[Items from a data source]
------------------------------------

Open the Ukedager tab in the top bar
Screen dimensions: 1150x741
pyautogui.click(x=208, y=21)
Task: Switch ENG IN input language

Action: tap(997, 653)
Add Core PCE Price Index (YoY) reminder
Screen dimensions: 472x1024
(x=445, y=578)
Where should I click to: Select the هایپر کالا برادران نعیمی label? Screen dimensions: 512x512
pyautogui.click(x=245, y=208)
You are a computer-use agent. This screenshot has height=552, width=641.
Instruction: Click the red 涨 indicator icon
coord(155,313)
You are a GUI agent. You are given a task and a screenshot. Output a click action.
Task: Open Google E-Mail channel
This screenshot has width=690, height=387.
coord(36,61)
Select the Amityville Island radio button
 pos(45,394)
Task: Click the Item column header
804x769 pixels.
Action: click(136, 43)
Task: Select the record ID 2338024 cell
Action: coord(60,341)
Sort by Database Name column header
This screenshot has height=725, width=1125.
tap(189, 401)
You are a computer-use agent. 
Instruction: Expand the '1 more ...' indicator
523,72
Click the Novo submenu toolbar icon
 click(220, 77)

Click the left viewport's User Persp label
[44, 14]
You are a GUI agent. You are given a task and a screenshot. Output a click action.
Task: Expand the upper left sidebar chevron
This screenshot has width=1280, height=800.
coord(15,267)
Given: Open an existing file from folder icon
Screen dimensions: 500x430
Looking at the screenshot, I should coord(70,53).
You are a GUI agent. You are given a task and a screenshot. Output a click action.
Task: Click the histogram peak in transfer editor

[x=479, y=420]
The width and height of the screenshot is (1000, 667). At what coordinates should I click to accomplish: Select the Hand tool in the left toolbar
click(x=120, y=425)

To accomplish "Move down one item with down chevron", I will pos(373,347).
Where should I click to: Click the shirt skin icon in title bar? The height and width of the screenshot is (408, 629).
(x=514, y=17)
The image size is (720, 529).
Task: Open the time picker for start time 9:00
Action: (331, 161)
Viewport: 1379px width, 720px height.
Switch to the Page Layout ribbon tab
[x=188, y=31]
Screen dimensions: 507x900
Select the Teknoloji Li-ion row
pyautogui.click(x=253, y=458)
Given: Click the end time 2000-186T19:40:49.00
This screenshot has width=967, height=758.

------------------------------------

* What you are asked to do: In full and without alteration, write out the data above.

* Solution to this problem:
Open the Ukedager tab in the top bar
Screen dimensions: 1150x741
pyautogui.click(x=208, y=21)
Task: Switch ENG IN input language

Action: tap(997, 653)
Add Core PCE Price Index (YoY) reminder
Screen dimensions: 472x1024
(x=445, y=578)
Where should I click to: Select the هایپر کالا برادران نعیمی label? Screen dimensions: 512x512
pyautogui.click(x=245, y=208)
You are a computer-use agent. This screenshot has height=552, width=641.
Instruction: Click the red 涨 indicator icon
coord(155,313)
You are a GUI agent. You are given a task and a screenshot. Output a click action.
Task: Open Google E-Mail channel
This screenshot has width=690, height=387.
coord(36,61)
Select the Amityville Island radio button
 pos(45,394)
Task: Click the Item column header
804x769 pixels.
Action: click(136, 43)
Task: Select the record ID 2338024 cell
Action: coord(60,341)
Sort by Database Name column header
This screenshot has height=725, width=1125.
tap(189, 401)
You are a computer-use agent. 
Instruction: Expand the '1 more ...' indicator
523,72
Click the Novo submenu toolbar icon
 click(220, 77)

Click the left viewport's User Persp label
[44, 14]
You are a GUI agent. You are given a task and a screenshot. Output a click action.
Task: Expand the upper left sidebar chevron
This screenshot has width=1280, height=800.
coord(15,267)
Given: Open an existing file from folder icon
Screen dimensions: 500x430
Looking at the screenshot, I should coord(70,53).
You are a GUI agent. You are given a task and a screenshot. Output a click action.
Task: Click the histogram peak in transfer editor

[x=479, y=420]
The width and height of the screenshot is (1000, 667). At what coordinates should I click to accomplish: Select the Hand tool in the left toolbar
click(x=120, y=425)

To accomplish "Move down one item with down chevron", I will pos(373,347).
Where should I click to: Click the shirt skin icon in title bar? The height and width of the screenshot is (408, 629).
(x=514, y=17)
The image size is (720, 529).
Task: Open the time picker for start time 9:00
Action: (331, 161)
Viewport: 1379px width, 720px height.
Switch to the Page Layout ribbon tab
[x=188, y=31]
Screen dimensions: 507x900
Select the Teknoloji Li-ion row
pyautogui.click(x=253, y=458)
Given: Click the end time 2000-186T19:40:49.00
This screenshot has width=967, height=758.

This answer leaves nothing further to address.